● **INSTRUCTIONS FOR THE TASK**:
Reproduce exactly the lines of the material beneath, from the line that contains "Screen dimensions: 1266x641" to the line that contains "Click the 下一步 button", both included, and no other lines.

● **DATASET EXCERPTS**:
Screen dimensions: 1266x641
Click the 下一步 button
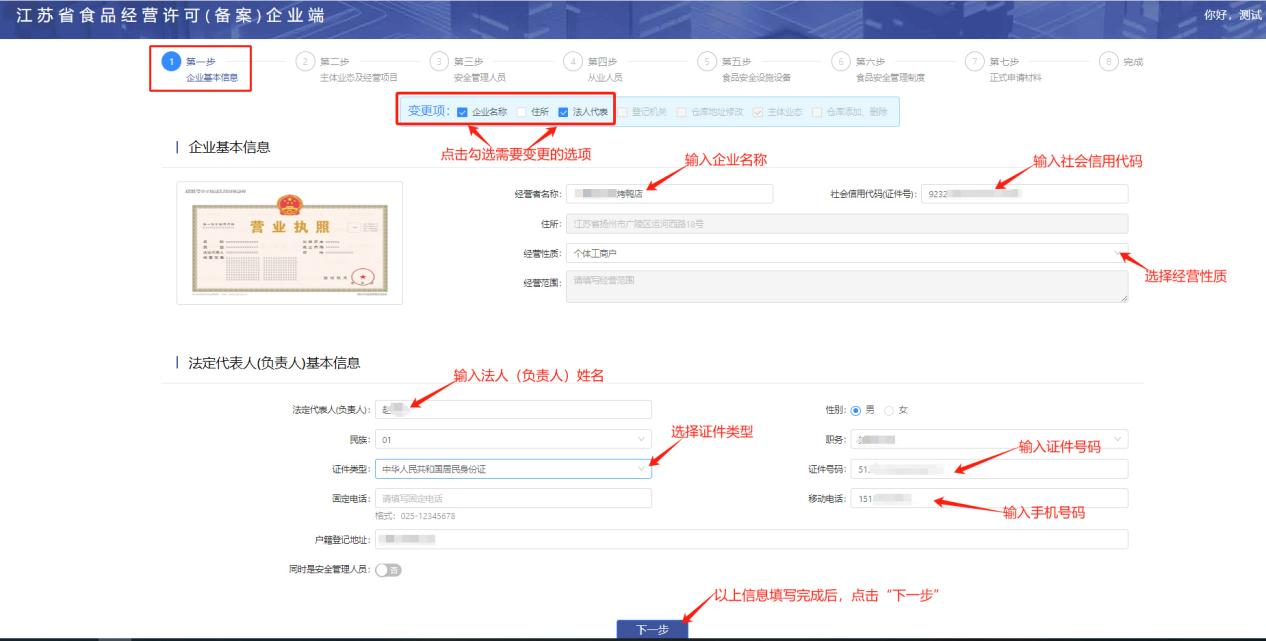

* * *

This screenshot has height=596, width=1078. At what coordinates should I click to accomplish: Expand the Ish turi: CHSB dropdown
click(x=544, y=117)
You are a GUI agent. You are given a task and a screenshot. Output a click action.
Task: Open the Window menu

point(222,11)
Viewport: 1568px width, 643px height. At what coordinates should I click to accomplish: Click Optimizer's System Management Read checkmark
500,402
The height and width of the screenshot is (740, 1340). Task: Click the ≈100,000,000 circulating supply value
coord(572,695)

● **REPLY TO THE TASK**:
Screen dimensions: 1266x641
Click the 下一步 button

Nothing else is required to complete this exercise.